Liberal-progressives responding to this website usually spew four-letter words (demonstrating an inability to think) or ignore the points made in the website post and attack things not in the post.
Responding to Helicopter Ben Hovers, Mr. Jay commented:
“It is very easy to complain, complain, complain, without suggesting a better course.”
My response:
Liberal-progressive-socialists have interminably demonstrated the truth of that statement, for the past eight years. Their hatred for President Bush has produced nothing but complaints and accusations.
Seeing the world as beset by an evil conspiracy, which can be combatted only by esoteric knowledge possessed by the elect (in this case Obama The One) is a fundamental characteristic of the modern-day gnostic religion that is liberal-progressive-socialism.
Mr. Jay, next commented:
“Or perhaps Mr. Brewton favors doing nothing? Government should just let the economy free fall? Sort of his version of a pure Darwinian “market-based” solution!

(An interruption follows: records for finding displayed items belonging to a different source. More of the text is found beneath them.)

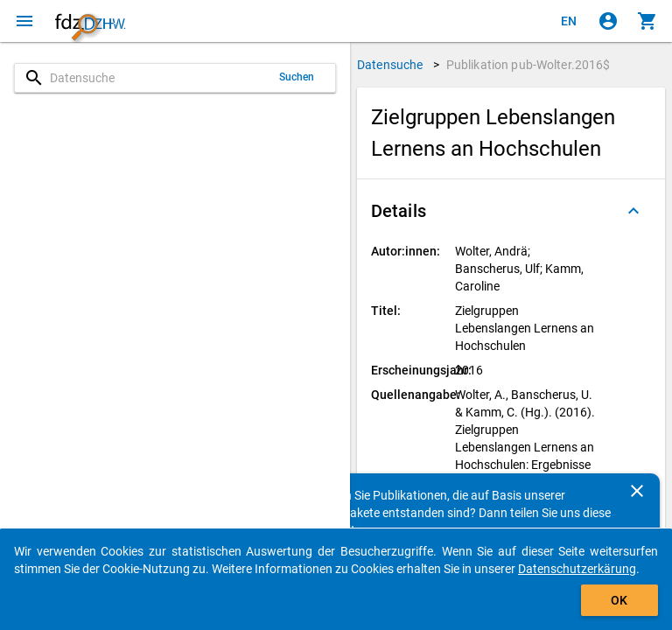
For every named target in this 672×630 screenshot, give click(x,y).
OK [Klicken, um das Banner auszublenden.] (619, 600)
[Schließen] (637, 491)
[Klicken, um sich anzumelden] (608, 21)
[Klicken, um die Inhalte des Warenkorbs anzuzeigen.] (648, 21)
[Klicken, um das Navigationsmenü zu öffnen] (24, 21)
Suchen (297, 77)
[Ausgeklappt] (634, 211)
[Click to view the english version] (569, 21)
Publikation (528, 65)
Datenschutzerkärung (577, 569)
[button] (511, 211)
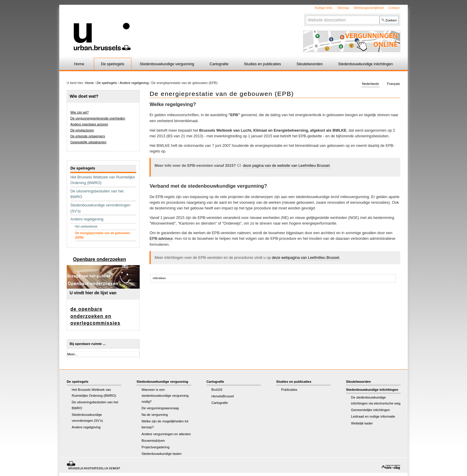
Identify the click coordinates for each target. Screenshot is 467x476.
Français (393, 84)
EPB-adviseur (161, 238)
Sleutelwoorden (309, 64)
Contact (394, 8)
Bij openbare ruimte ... (88, 344)
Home (79, 64)
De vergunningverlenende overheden (98, 118)
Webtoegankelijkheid (369, 8)
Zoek (305, 15)
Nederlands (370, 84)
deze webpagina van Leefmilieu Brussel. (306, 257)
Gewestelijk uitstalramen (88, 142)
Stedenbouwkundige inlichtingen (366, 64)
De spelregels (113, 64)
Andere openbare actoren (89, 124)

Only the fittest would survive.”
My response:
Far from advocating doing nothing, I have repeatedly called for reversion to policies based on the wisdom of experience, rather than always-failed academic theories of the sort that have bedeviled the nation since Franklin Roosevelt’s New Deal in the 1930s.
Among them:
1. Return to a gold standard, which in the past exerted a hugely beneficial effect in two directions,
First, a sound currency was maintained in a low-inflation economy, which stimulated savings as the basis for sound, long-term investment that produced jobs and a higher standard of living.
Second, without the Fed’s flooding the economy with an over-expansion of money, Congress was restrained from its present-day deficit spending. Before 1929, both Democrats and Republicans took it for granted the the Federal budget had to be balanced. That meant no new spending without existing surplus tax revenues, or passing new taxes (with the public resisting the latter strenuously).
2. Make President Bush’s tax cuts permanent, reduce government spending drastically, and add tax breaks that support and encourage personal savings. Savings are the only real foundation for productive investment without the speculative manias such as the dot.com tech company boom and the housing bubble.
3. Repeal the Employment Act of 1946, which charged the Fed with managing the economy, as called for in socialist theory since the first decades of the 19th century. Alan Greenspan recently testified to Congress that no group of individuals, no matter how intelligent, can possibly absorb and process all the inputs from the economy on a real-time basis. Chairman Bernanke’s seat-of-the-pants performance has so far borne that out. Financial markets are still massively in disarray, and he completely failed to forsee the disaster as it approached us. In fact, only a few months before the sub-prome meltdown, he was parroting John Maynard Keynes’s drivel that the problem was an excess of savings.
4. Repeal the Wagner Act and make labor unions subject to the anti-trust laws. Every state with a strong labor union bias has seen steady waning of its business activity and employment base. Business avoids high taxes and punitive regulation.